Collected data
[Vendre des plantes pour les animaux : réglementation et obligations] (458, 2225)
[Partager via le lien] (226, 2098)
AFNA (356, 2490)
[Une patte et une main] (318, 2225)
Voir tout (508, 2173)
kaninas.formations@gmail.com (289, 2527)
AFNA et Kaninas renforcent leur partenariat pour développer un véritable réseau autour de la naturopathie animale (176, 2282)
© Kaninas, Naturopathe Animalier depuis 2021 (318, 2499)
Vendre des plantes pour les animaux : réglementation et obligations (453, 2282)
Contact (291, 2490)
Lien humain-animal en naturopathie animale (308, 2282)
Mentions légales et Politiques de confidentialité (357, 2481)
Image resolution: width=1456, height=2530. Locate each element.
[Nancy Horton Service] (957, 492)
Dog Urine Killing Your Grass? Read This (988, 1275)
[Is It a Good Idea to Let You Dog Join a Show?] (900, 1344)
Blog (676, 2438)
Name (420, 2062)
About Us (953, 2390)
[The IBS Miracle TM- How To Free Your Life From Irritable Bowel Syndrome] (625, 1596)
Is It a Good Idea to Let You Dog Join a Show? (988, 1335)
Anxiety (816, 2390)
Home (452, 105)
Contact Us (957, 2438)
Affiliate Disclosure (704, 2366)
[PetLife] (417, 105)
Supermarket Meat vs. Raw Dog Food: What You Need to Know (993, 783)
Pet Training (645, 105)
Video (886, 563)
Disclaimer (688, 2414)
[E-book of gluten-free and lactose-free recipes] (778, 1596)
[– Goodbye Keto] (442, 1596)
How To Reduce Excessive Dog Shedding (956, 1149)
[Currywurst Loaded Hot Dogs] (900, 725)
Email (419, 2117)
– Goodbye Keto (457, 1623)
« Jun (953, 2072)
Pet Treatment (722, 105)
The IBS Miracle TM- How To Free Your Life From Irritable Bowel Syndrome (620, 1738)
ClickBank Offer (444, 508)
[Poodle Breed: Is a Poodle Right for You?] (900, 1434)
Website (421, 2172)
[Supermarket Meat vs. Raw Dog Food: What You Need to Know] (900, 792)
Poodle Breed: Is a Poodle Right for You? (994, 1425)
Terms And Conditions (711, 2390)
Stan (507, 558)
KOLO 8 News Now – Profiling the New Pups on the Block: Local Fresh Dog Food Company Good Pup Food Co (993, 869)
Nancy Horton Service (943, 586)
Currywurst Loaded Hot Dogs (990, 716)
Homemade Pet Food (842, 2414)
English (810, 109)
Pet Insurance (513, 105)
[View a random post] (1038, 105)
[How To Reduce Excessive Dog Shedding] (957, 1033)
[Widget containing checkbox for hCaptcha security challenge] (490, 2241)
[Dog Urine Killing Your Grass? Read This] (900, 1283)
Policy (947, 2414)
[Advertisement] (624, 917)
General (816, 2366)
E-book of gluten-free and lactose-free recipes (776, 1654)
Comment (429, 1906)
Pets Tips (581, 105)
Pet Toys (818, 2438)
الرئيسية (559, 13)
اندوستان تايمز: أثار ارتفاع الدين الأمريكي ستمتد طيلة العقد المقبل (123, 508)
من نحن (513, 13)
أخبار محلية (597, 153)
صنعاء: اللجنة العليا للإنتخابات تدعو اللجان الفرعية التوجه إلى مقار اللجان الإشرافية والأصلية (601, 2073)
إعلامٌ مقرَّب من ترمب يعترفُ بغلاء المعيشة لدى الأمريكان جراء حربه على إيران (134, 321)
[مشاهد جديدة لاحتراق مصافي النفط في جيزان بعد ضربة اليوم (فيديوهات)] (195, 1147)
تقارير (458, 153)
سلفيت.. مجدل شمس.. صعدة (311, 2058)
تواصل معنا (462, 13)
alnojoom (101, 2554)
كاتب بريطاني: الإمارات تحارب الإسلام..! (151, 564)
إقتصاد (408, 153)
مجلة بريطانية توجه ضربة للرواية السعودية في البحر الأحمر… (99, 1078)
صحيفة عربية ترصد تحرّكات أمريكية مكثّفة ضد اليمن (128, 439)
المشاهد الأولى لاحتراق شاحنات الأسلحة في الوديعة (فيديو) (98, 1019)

Problem details
An exact transcription of all the records is required.

Result of this task
[Vendre des plantes pour les animaux : réglementation et obligations] (458, 2225)
[Partager via le lien] (226, 2098)
AFNA (356, 2490)
[Une patte et une main] (318, 2225)
Voir tout (508, 2173)
kaninas.formations@gmail.com (289, 2527)
AFNA et Kaninas renforcent leur partenariat pour développer un véritable réseau autour de la naturopathie animale (176, 2282)
© Kaninas, Naturopathe Animalier depuis 2021 (318, 2499)
Vendre des plantes pour les animaux : réglementation et obligations (453, 2282)
Contact (291, 2490)
Lien humain-animal en naturopathie animale (308, 2282)
Mentions légales et Politiques de confidentialité (357, 2481)
Image resolution: width=1456, height=2530. Locate each element.
[Nancy Horton Service] (957, 492)
Dog Urine Killing Your Grass? Read This (988, 1275)
[Is It a Good Idea to Let You Dog Join a Show?] (900, 1344)
Blog (676, 2438)
Name (420, 2062)
About Us (953, 2390)
[The IBS Miracle TM- How To Free Your Life From Irritable Bowel Syndrome] (625, 1596)
Is It a Good Idea to Let You Dog Join a Show? (988, 1335)
Anxiety (816, 2390)
Home (452, 105)
Contact Us (957, 2438)
Affiliate Disclosure (704, 2366)
[PetLife] (417, 105)
Supermarket Meat vs. Raw Dog Food: What You Need to Know (993, 783)
Pet Training (645, 105)
Video (886, 563)
Disclaimer (688, 2414)
[E-book of gluten-free and lactose-free recipes] (778, 1596)
[– Goodbye Keto] (442, 1596)
How To Reduce Excessive Dog Shedding (956, 1149)
[Currywurst Loaded Hot Dogs] (900, 725)
Email (419, 2117)
– Goodbye Keto (457, 1623)
« Jun (953, 2072)
Pet Treatment (722, 105)
The IBS Miracle TM- How To Free Your Life From Irritable Bowel Syndrome (620, 1738)
ClickBank Offer (444, 508)
[Poodle Breed: Is a Poodle Right for You?] (900, 1434)
Website (421, 2172)
[Supermarket Meat vs. Raw Dog Food: What You Need to Know] (900, 792)
Poodle Breed: Is a Poodle Right for You? (994, 1425)
Terms And Conditions (711, 2390)
Stan (507, 558)
KOLO 8 News Now – Profiling the New Pups on the Block: Local Fresh Dog Food Company Good Pup Food Co (993, 869)
Nancy Horton Service (943, 586)
Currywurst Loaded Hot Dogs (990, 716)
Homemade Pet Food (842, 2414)
English (810, 109)
Pet Insurance (513, 105)
[View a random post] (1038, 105)
[How To Reduce Excessive Dog Shedding] (957, 1033)
[Widget containing checkbox for hCaptcha security challenge] (490, 2241)
[Dog Urine Killing Your Grass? Read This] (900, 1283)
Policy (947, 2414)
[Advertisement] (624, 917)
General (816, 2366)
E-book of gluten-free and lactose-free recipes (776, 1654)
Comment (429, 1906)
Pets Tips (581, 105)
Pet Toys (818, 2438)
الرئيسية (559, 13)
اندوستان تايمز: أثار ارتفاع الدين الأمريكي ستمتد طيلة العقد المقبل (123, 508)
من نحن (513, 13)
أخبار محلية (597, 153)
صنعاء: اللجنة العليا للإنتخابات تدعو اللجان الفرعية التوجه إلى مقار اللجان الإشرافية والأصلية (601, 2073)
إعلامٌ مقرَّب من ترمب يعترفُ بغلاء المعيشة لدى الأمريكان جراء حربه على إيران (134, 321)
[مشاهد جديدة لاحتراق مصافي النفط في جيزان بعد ضربة اليوم (فيديوهات)] (195, 1147)
تقارير (458, 153)
سلفيت.. مجدل شمس.. صعدة (311, 2058)
تواصل معنا (462, 13)
alnojoom (101, 2554)
كاتب بريطاني: الإمارات تحارب الإسلام..! (151, 564)
إقتصاد (408, 153)
مجلة بريطانية توجه ضربة للرواية السعودية في البحر الأحمر… (99, 1078)
صحيفة عربية ترصد تحرّكات أمريكية مكثّفة ضد اليمن (128, 439)
المشاهد الأولى لاحتراق شاحنات الأسلحة في الوديعة (فيديو) (98, 1019)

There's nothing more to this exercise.